Scene five. From Nairobi Chapel, cross Ngong Road, enter the Ngondo slum by way of a deeply rutted and often muddy track that runs between concrete block and corrugated iron house walls, then turn left on the muddy lane where women sitting outside tiny shops offer candy, vegetables, shoe repair, and mobile phone cards. Turn right down what looks more like a goat track than a road, and in 100 meters find a sign for Riruta United Methodist Church and Children of Africa Hope Mission. Pick your way through mud puddles to the ramshackle building. You are no more than a kilometer from Nairobi Chapel, but it might as well be a thousand.

We went to Ngondo Monday to visit the school—the “Hope Mission”—established and supported by our friends Rev. John Makokha and his wife Anne Baraza. In four rooms, none larger than 5 x 8 meters, seven classes of children aged 3 to 9 (or 10 or 11 or 12, since many have been out of school) perch on benches, or two to a chair, while volunteer teachers give them lessons in English, mathematics, Bible, and social studies. One room has 25 6 year olds sitting on plastic chairs facing in one direction, 20 4 year olds on benches facing in the other direction, while two teachers lead different lessons. The children are orphans, mostly because of AIDS, or “vulnerable children” whose parents cannot care for them. Enrollment was once as high as 250 but it stands now at 105, the maximum that they can accommodate in the current cramped facilities. Each child receives tea in the morning and lunch in the afternoon. For many it is the only meal of the day.
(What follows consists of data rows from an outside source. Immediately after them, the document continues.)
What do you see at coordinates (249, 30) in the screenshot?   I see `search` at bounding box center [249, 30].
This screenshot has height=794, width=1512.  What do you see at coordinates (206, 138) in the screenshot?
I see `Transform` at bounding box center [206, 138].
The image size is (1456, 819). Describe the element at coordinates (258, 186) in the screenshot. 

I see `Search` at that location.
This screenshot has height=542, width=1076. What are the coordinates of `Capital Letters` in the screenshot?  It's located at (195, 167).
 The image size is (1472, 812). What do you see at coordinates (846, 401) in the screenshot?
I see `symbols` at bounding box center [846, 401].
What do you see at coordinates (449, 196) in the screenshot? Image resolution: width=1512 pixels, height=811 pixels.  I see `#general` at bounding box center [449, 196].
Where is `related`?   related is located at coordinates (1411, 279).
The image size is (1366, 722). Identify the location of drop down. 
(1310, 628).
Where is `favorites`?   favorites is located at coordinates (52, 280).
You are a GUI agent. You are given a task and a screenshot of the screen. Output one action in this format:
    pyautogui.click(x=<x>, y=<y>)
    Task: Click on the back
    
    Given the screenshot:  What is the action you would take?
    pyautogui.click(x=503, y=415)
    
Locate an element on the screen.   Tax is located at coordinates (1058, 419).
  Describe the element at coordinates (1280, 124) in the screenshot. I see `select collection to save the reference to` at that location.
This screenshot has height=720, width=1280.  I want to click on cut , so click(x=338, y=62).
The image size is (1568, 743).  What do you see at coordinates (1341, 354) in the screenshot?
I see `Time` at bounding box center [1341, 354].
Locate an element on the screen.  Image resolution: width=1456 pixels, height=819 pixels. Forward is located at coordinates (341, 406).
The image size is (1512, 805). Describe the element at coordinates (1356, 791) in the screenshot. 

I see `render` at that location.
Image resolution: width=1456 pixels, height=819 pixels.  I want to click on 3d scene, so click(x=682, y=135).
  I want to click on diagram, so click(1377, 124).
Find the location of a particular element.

In this very room a few weeks ago we joined John and Anne and their congregation, mostly women from the surrounding slum with their young children at their feet or on their hips, for Sunday worship. The “praise team” here is just Anne, leading song after song in Swahili, dancing and swaying and shaking a tambourine. Women from the congregation take turns leading songs, too. When we agreed to come to the service John insisted that I must “bring the Word,” so I found the lectionary text for the day, a post-Resurrection appearance in the Gospel of John, and prepared a sermon, which John’s colleague pastor Peter translated into Swahili.

There were about twenty in attendance, crowded into one room because most of the building was flooded from recent rainstorms. The landlord, insisting that “rain comes from the sky, not from me,” refuses to make roof repairs or grade the muddy yard to make a dry space for children’s play. By Monday the interior was dry again, but the yard was a muddy mess.

John and Anne receive occasional contributions from donors in addition to support from the offerings on Sunday morning, which can’t amount to more than a few dollars a week. But God has called them to this ministry, and they carry on in a spirit of confidence and hope.

What is even more remarkable is that they have a third ministry besides the congregation and the school: John is Kenya coordinator for Other Sheep, an international organization working to overcome homophobia and make space in the church for GLBT Christians. Because of this affiliation, he has been effectively cut off by his diocese. His bishop even returned a $20,000 contribution designated for support of the school, fearing that conservative donors in the US would refuse to support other projects if he passed it along. The US office of Other Sheep provided support for their ministry for two years—all of $240 a month—but that has now stopped. Recently John and Anne, and their two daughters and one additional orphan whom they have taken in, had to sleep in the hallway for several nights until they raised enough money to pay overdue rent. (Renters’ rights don’t really exist here, unfortunately—there was no eviction order, just a new lock on the door.) We went right over and gave them the funds for the rent, and today we made another donation to support the school. We hope to mobilize some regular support among friends back home.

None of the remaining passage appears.